A Surprise Volcanic Eruption, A Limited Kit & A National Geographic Photo of the Year

In a stroke of luck, Sony Artisan Chris Burkhard found himself in Iceland photographing the Meradalir Volcano erupting, the second volcanic eruption in Iceland in the past two years. He had already covered the first eruption for National Geographic and quickly called his editor to be assigned to cover this second one.

Photo by Chris Burkard. Sony Alpha 1. Sony 16-35mm f/2.8 G Master. 1/15-sec., f/2.8, ISO 640

Photo by Chris Burkard. Sony Alpha 1. Sony 16-35mm f/2.8 G Master. 1/15-sec., f/2.8, ISO 640

When he received the news of the second eruption, Burkhard said it was a bit of “utter chaos” on his end. He described the stress he felt because he had a long drive and a long hike out to the location. “​​And the thing is, every time there's a new eruption, you don't really know which way to go. There's multiple hikes. There's multiple ways to get there. It's a little daunting.” He was able to get a helicopter ride into the location, and after waiting a few hours for the smoke to clear, was able to shoot for a number of hours before sunset.

He understood the assignment. When Sony Artisan Chris Burkard found himself in Iceland for a surprise volcanic eruption, he wasted no time in making his way there to capture it.

Burkard’s Lean & Mean Kit For The Occasion

Given that Burkhard wasn’t intending to be on assignment, he didn’t have his full kit of cameras and lenses. He did however have the Sony Alpha 1 with the Sony 16-35mm f/2.8 G Master. “Ultimately the Alpha 1 is a beautiful piece of equipment,” he says. “It’s always been my ‘do it all’ camera. There were a multitude of images that were shot that I felt like, ‘Wow, if I didn't have this camera, I don't know if I would have been able to get to do this assignment.’ And ultimately, the weatherproofing is just so superior. So I felt really well taken care of with this camera.”

This was also the first time Burhard had used his new, ultralight Sony 24-70mm f/2.8 G Master II lens. “That was my first test with the second generation G Master lens, and it was so impressive to use and feel. What a big difference not having the extra weight made.”

Selective Shooting With Limited Resources

In addition to a limited kit of bodies and lenses, Burkhard only had a single battery and a single memory card. “Every photo I was taking, I was trying to be very calculated. I only had so many hours of battery and so many shots and everything was evolving rapidly. I was just trying to make the best choices. It forced me to think back to shooting film and or being very selective with what I shot.”

Photo by Chris Burkard.
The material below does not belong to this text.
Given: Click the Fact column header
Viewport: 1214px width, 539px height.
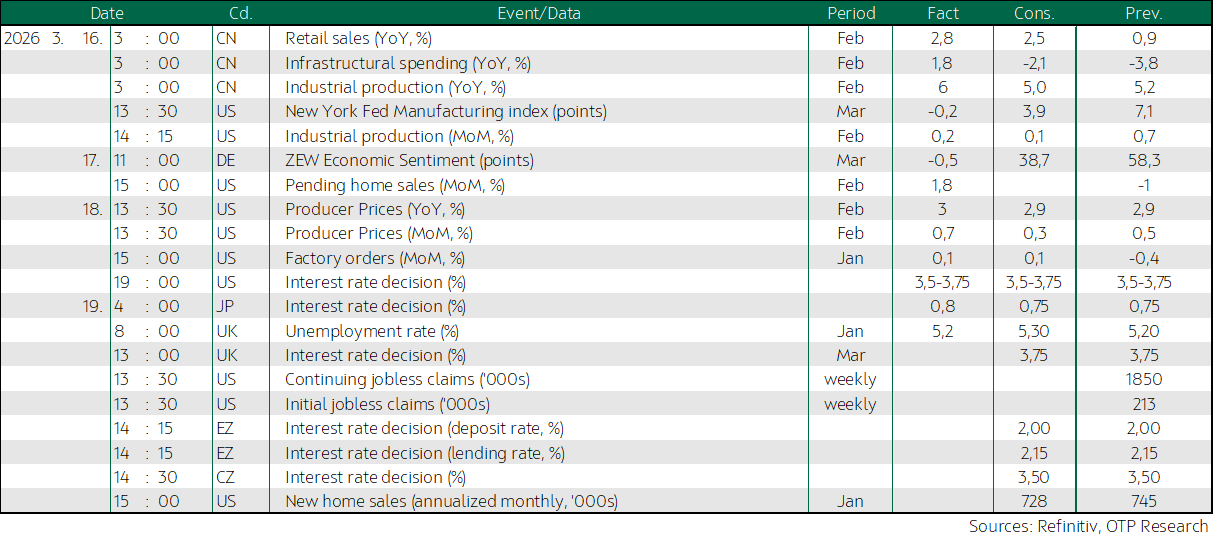Looking at the screenshot, I should tap(943, 14).
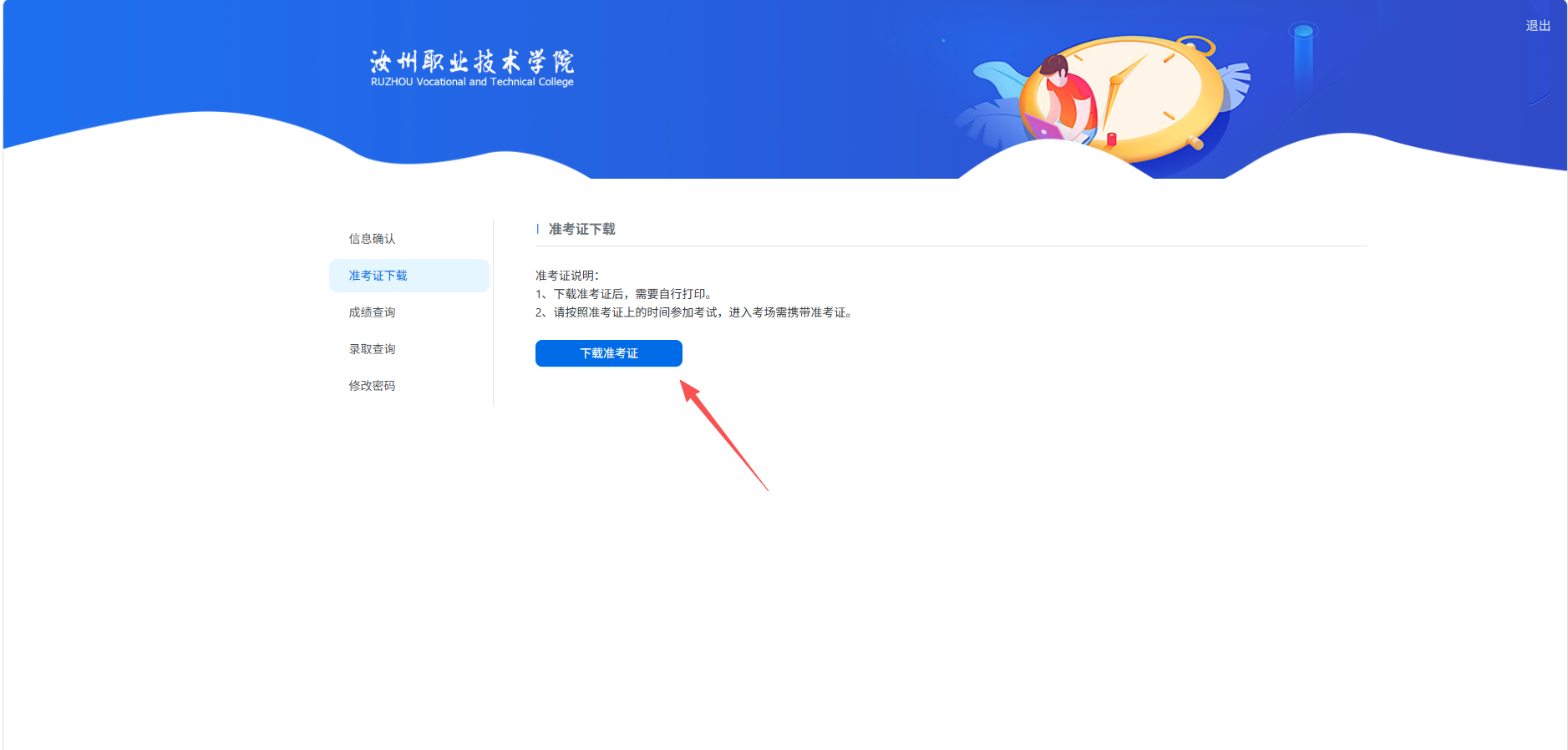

Sony Alpha 1. Sony 16-35mm f/2.8 G Master. 1/20-sec., f/3.2, ISO 500

Photo by Chris Burkard. Sony Alpha 1. Sony 16-35mm f/2.8 G Master. 1/20-sec., f/3.2, ISO 500

Since this was truly a breaking news story, Burkhard had to process the images and send them off to his editor at National Geographic as quickly as possible. He ended up staying up all night to edit. He also had found himself without a card reader. Again, he was grateful that his Sony Alpha 1 allowed him to upload the images directly from the camera.

A National Geographic Photo Of The Year

These photographs have been shared widely. In fact, one of the images from the story was honored as one of National Geographic’s “Photos of the Year.” Burkhard describes how special it felt to photograph a piece of history, the importance of which is described in this article from National Geographic. Burkhard also spoke about what a personal experience this was.

“It's a very visceral experience in that you aren't just seeing it,” Burkard explains. “You're smelling it. You're hearing it, because you're hearing the cracking of earth. All of your senses are ignited. So from a photography perspective, it is so truly engaging in every sense. It's just really, really stunning.”

He continues, “And this was not a dangerous eruption. It was what they call ‘low silica.’ So it doesn't blow up and explode, it just kind of flows out. It allows you to get fairly close to it safely. Human beings have used lava for heat and for survival for so long. And I just thought, that is super cool. There was something that felt ingrained in me from a very long time ago and it felt calm, you could say. I was taken by that aspect of being near it and not being afraid. I found that really interesting.”

Photo by Chris Burkard. Sony Alpha 1. Sony 16-35mm f/2.8 G Master. 1/250-sec., f/2.8, ISO 100

Photo by Chris Burkard. Sony Alpha 1. Sony 16-35mm f/2.8 G Master. 1/250-sec., f/2.8, ISO 100

See more of Chris Burkard’s work on his Alpha Universe Profile and on Instagram @chrisburkard.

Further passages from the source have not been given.